Он отставил бумагу на расстояние вытянутой руки и прочитал:

— Самоедов Адольф Богданович. Тысяча девятьсот… Так, год рождения нам не нужен. Прописка… Тоже ни к чему — это нужно полным идиотом быть, чтобы держать заложницу дома. Машины… Частное предприятие «Арнаут». Понятно. А вот то, что нам и нужно. Фазенда в Лупполово, зарегистрированная на другого человека. Адрес — Березовая дорога, дом два.

— Точно, — кивнул Арбуз. — Наверняка он держит Лизу там.

— А если нет? — засомневался Роман, — мы ведь тогда время потеряем.

— У тебя есть другие предложения? — Арбуз внимательно посмотрел на Романа.

— Нету…

— Значит, едем в Лупполово.

Арбуз встал, подошел к стене и нажал какуюто незаметную кнопочку.

В стене открылась ниша, и Роман с удивлением увидел за стальной плитой, имевшей цвет и фактуру стены, целую выставку огнестрельного оружия — от привычного всем «макарова» до израильского «узи» и ручных гранат.

— Вооружайтесь, чем бог послал, — голосом гостеприимного хозяина произнес Арбуз.

— Ну ты даешь! — воскликнул Боровик, поднимаясь с кресла.

— Добро должно быть с кулаками, — высокомерно ответил вор в законе Арбуз.

* * *

Въехав в Лупполово, Роман снизил скорость и, свернув к серому кирпичному бункеру с надписью «Магазин», остановился. Заглушив двигатель, он повернулся к сидевшим на заднем сиденье Арбузу и Боровику и сказал:

— Посидите пока. Я узнаю, где эта Березовая дорога.

Боровик пробурчал что-то невнятное, а Арбуз промолчал и полез в карман за сигаретами.

Выйдя из машины, Роман потянулся и подошел к двери убогого сельского супермаркета. Рядом с дверью на ящике сидел местный алкоголик в ватнике и, гордо хмуря брови, смотрел в грядущее. В одной руке он держал бутылку пива, другой — гладил собаку, положившую голову на его колени. И он, и собака — оба они были неизвестной породы и неопределенного возраста.

Из открытой двери магазина несло сложной смесью запахов, и этот замысловатый коктейль вовсе не был неприятным. В нем угадывались селедка, халва, керосин, черный хлеб, колбаса, пряники, какая-то смазка — в общем, все, что продавалось в лавке. Такое же парадоксально приятное впечатление производит порой запах навоза, прилетевший как неожиданное дополнение к деревенскому пейзажу.

Роман с удовольствием втянул носом этот знакомый с детства запах и обратился к аборигену:

— Простите, вы не скажете, где находится Березовая дорога?

Сидевший на ящике алкаш встал, держась за стеночку, качнулся несколько раз влево-вправо, потом утвердился в вертикальном положении и, отцепившись от стены, посмотрел на Романа.

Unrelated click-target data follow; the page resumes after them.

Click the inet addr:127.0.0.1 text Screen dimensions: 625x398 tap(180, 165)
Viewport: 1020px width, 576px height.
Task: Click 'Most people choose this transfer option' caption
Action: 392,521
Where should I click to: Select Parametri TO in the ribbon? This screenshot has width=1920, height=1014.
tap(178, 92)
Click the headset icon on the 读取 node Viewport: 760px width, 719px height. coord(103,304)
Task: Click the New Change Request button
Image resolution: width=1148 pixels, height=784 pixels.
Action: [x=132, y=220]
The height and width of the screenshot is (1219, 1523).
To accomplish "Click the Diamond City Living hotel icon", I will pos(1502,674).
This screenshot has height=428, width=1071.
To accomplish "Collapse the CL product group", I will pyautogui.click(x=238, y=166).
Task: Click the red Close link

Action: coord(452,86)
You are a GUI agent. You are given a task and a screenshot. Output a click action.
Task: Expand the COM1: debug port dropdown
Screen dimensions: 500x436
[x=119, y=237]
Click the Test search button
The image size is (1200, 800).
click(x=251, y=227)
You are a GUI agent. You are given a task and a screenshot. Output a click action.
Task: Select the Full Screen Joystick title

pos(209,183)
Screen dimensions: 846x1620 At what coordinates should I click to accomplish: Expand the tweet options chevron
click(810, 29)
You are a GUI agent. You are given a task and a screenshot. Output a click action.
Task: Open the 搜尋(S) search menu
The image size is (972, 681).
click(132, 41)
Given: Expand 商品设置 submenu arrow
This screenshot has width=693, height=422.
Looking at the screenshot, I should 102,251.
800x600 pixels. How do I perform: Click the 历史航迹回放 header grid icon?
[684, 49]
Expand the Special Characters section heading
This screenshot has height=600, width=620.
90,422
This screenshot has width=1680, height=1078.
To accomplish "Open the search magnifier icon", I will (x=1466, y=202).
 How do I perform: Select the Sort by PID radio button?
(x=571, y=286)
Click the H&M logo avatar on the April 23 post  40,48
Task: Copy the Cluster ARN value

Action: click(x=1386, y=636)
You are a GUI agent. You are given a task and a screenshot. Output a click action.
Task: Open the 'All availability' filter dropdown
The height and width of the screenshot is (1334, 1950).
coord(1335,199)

Собака тоже встала и тоже посмотрела на него.

— Это тебе профессорская дача нужна, что ли? — спросил он.

— Я не знаю, что там за дача, — ответил Роман. — Просто адрес. Березовая дорога, дом 2.

— А там, на Березовой, кроме этой дачи, ничего и нету, — сказал алкаш и снова уселся на ящик.

Собака села рядом и опять положила голову на его колени.

— А что тебе на этой даче нужно? — поинтересовался абориген и приложился в бутылке. — Вот сколько лет она тут торчит, а что там — никто не знает. Да туда и не попасть. Забор метра три…

— Так где она, дача эта, ты мне так и не сказал, прервал его Роман.

— Дача-то? — сказал алкаш. — А вот по этой дороге в лес, и через километр будет. Слышь, дай пару рублей, а то шланги горят, а пивом голову не обманешь.

Роман сунул ему сотню и повернулся к машине.

Когда он уселся за руль, алкаш уже протягивал свалившуюся с неба сотню продавщице. В его глазах светилась радость жизни, а собака стояла рядом с ним и виляла хвостом, зная, что ей обязательно достанется кусок колбасы.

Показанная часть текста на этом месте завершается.